The East-West / West-East movement simply never stops, whether it’s the staggering volume of goods that float on barges along the Ohio and Mississippi rivers, the 100+ – car freight trains that snake through the West Virginia mountains, or the thousands of 18-wheelers, flatbeds, auto-carriers, and trucks of every imaginable type that rumble across Tennessee, Arkansas, Missouri, Kentucky, and West Virginia.
It’s a sight to behold.
It’s not that we don’t have rivers, roads, and railroads in the Northeast – of course we do. Plenty of trucks, too, and some farms. We certainly witness logging trucks rumbling through northern New Hampshire and Maine, watch ships laden with cargo containers departing from Boston and New York harbors, and see Amazon vans zipping around making deliveries at all hours throughout the region – all of which keep our commerce humming.
But the scale is so vastly different as you head South and West, and because we’re tucked in the upper corner of the country, it’s easy to overlook the irrepressible and seemingly inexhaustible engines of production and transportation that flourish in the nation’s midsection. The farms are enormous, the rivers are true waterways of commerce, the freight trains stretch on forever, and it’s not unusual to see fifty 18-wheelers parked in an all-purpose truck stop that includes restaurants, showers, and convenience shops for the drivers who are trekking across the country to deliver their loads on time.

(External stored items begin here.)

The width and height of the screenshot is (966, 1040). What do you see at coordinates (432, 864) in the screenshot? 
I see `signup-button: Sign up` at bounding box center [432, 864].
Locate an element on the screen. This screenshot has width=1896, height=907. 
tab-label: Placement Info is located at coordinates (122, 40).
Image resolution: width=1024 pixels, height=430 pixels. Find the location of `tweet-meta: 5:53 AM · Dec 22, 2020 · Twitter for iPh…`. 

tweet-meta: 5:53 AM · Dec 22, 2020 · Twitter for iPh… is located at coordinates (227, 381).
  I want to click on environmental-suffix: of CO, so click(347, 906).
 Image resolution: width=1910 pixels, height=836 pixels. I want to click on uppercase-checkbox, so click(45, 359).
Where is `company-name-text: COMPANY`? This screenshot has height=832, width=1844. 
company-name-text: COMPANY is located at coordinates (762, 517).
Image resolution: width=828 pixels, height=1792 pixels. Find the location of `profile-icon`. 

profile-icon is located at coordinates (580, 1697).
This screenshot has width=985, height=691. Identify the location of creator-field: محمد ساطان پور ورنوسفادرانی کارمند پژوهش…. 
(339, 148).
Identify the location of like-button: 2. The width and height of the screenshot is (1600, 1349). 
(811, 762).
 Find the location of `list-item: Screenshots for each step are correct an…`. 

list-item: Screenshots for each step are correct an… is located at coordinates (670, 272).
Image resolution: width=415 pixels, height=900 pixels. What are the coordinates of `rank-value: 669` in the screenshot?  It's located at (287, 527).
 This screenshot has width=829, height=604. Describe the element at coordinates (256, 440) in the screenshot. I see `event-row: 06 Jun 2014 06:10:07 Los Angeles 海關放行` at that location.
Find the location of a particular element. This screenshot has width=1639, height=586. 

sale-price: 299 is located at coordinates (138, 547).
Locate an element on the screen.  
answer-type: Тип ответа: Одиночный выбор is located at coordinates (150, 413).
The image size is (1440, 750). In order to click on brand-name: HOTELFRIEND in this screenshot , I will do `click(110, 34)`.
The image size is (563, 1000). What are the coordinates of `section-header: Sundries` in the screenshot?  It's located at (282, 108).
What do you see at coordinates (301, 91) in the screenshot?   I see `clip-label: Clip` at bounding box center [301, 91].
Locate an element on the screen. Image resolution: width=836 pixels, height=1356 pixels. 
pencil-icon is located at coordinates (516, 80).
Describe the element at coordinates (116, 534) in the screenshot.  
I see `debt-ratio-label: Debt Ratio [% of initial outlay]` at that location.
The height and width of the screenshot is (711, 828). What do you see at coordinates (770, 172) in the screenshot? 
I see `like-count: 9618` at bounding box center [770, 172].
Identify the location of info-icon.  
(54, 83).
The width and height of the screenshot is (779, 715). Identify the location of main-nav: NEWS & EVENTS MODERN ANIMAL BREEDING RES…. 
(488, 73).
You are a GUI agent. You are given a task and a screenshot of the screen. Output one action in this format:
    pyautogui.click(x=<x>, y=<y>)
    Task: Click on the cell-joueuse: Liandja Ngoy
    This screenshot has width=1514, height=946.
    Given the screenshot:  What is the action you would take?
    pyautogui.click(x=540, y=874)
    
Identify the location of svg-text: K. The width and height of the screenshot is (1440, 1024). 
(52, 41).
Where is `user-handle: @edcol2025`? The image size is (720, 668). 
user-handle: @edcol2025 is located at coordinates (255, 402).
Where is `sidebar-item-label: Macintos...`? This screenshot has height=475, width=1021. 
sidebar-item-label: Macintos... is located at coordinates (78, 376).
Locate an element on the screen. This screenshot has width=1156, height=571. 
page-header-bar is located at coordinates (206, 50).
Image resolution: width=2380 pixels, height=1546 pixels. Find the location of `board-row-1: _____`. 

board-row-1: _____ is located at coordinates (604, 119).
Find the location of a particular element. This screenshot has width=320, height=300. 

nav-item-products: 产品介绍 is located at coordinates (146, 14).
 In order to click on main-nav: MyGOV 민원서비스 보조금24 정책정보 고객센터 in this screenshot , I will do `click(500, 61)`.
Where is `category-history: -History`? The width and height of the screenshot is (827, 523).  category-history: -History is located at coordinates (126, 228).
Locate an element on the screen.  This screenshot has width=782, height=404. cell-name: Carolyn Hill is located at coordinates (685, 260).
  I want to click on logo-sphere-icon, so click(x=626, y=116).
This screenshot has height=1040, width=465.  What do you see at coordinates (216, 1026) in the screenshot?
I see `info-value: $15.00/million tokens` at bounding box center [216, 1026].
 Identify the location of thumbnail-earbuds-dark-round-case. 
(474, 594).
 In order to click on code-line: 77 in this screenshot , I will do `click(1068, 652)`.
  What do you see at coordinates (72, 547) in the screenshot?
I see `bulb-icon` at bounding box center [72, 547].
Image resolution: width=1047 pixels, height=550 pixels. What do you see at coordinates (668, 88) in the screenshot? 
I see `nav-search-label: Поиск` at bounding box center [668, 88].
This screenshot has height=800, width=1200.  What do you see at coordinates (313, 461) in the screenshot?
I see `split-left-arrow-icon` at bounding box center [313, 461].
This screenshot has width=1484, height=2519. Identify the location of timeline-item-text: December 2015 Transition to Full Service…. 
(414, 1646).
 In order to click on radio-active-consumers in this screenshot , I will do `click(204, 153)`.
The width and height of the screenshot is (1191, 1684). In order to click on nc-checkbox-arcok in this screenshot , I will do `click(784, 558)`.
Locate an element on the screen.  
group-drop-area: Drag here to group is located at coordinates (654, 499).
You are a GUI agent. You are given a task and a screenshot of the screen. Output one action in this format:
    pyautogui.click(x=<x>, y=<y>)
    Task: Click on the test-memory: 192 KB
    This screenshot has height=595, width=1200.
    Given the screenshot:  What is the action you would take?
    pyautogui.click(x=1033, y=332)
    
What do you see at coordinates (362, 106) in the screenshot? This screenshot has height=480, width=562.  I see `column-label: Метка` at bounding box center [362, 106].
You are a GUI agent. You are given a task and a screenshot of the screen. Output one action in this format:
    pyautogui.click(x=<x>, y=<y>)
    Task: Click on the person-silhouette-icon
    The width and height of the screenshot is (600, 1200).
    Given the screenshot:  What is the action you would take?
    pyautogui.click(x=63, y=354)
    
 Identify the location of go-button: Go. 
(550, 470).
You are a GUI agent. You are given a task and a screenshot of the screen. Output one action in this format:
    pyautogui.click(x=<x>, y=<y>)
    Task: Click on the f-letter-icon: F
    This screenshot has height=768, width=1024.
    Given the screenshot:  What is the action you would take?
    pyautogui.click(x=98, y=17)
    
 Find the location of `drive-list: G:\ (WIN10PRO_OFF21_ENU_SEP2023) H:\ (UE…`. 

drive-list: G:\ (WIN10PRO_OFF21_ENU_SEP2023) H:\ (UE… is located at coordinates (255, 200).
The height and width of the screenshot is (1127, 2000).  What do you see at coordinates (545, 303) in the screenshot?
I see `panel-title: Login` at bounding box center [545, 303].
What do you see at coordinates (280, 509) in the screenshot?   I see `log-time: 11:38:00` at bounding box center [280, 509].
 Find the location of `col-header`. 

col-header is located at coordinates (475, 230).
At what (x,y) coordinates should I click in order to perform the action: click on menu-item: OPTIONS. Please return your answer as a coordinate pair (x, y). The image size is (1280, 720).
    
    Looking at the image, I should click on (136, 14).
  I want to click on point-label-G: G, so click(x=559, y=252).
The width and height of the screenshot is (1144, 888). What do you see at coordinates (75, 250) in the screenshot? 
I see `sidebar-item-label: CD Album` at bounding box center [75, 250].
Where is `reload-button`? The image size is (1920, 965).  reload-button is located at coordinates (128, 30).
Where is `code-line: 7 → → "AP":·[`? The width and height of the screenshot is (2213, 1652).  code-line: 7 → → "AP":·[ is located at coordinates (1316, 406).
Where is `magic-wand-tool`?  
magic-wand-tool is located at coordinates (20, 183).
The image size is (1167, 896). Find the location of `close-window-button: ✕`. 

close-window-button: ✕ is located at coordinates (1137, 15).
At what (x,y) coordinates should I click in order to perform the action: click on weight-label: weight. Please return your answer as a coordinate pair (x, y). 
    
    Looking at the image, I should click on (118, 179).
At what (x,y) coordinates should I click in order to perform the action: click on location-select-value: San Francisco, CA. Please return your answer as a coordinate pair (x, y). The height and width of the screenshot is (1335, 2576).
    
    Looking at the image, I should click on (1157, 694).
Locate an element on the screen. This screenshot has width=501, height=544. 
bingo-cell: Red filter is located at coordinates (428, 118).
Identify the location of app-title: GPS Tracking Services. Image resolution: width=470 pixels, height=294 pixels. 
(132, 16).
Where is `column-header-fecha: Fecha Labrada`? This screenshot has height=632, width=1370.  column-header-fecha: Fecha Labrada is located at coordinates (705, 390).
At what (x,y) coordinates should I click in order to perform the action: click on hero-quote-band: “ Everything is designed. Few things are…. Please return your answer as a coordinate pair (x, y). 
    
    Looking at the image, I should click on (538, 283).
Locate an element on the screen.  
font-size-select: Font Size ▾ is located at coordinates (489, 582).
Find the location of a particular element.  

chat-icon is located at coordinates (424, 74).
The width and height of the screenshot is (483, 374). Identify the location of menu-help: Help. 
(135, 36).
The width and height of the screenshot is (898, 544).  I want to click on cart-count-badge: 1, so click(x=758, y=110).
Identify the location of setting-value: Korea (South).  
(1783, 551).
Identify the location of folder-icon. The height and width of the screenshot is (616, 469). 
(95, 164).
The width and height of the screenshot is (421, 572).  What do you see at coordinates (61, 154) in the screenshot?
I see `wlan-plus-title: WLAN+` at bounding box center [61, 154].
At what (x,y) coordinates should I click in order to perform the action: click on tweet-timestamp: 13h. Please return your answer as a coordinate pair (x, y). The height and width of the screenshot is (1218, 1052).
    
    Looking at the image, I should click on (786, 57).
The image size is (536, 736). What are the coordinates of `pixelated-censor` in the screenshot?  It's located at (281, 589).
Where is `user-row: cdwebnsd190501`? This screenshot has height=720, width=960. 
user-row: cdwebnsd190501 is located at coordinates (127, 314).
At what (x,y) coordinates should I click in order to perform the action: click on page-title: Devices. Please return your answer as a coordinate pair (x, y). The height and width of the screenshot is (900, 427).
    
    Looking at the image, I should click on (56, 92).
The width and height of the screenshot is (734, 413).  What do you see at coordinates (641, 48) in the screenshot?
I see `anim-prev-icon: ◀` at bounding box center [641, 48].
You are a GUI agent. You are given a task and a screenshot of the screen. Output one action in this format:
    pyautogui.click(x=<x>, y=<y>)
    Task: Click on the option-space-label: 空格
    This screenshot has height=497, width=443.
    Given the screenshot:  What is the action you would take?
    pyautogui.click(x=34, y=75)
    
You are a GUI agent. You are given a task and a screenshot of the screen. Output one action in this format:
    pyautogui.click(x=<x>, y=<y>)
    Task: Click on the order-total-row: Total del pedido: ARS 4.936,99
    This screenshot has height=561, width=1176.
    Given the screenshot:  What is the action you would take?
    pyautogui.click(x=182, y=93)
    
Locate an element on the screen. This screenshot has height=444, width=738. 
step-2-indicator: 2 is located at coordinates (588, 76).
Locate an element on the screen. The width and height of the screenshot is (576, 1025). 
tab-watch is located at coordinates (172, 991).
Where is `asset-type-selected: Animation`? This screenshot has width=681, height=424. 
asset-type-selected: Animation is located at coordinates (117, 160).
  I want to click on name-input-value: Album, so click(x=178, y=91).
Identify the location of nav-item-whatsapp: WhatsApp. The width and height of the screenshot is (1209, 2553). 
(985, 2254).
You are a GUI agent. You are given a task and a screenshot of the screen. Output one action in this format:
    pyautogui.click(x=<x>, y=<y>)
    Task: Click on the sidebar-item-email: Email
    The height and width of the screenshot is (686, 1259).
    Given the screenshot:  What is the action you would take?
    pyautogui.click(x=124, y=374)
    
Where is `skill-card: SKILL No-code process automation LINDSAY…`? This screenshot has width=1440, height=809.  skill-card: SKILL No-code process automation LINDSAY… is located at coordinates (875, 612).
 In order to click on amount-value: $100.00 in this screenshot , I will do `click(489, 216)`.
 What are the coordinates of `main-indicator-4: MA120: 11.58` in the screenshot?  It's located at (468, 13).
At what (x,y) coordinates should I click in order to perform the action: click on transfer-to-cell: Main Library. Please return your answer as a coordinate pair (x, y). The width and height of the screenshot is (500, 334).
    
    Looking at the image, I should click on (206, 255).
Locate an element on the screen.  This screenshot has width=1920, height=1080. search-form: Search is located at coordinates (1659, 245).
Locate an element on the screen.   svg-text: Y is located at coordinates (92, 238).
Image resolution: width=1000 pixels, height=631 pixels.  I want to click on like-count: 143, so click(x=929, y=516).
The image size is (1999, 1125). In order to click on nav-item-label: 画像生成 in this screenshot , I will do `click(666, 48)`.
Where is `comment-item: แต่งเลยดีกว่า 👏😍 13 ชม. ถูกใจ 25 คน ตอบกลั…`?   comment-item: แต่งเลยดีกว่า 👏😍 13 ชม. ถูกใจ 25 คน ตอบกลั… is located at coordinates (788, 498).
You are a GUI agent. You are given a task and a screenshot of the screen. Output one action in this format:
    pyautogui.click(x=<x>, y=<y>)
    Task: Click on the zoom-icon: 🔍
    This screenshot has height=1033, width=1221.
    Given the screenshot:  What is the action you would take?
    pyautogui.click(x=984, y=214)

An added bonus was that our road-trip also conjured up links to some of my books. We drove past the Fort Knox exit on US 60 in Kentucky, and I thought of the Baltimore & Ohio train that transported the Declaration of Independence, the Constitution, and other precious documents out of Washington D.C. to the impenetrable fortress in late 1941, to protect them after the attack on Pearl Harbor, a story I chronicle in American Treasures. And the barges on the Mississippi and Ohio rivers were a satisfying reminder of the way in which Americans of all backgrounds transported food eastward to the large port cities of Boston, New York, Philadelphia, and Baltimore en route to Ireland, during America’s first and historic 1847 humanitarian mission, a story I told in full for the first time in Voyage of Mercy.
Several times on our drive, Kate and I gave thanks to farmers, ship captains and crews, railroad engineers and workers, and of course, truckers. We came away from this eye-opening trip with many memories and thoughts – and most of all felt enormously blessed to live in our great country.
For that reason and a slew of others, I’d recommend such a journey to anyone, anytime.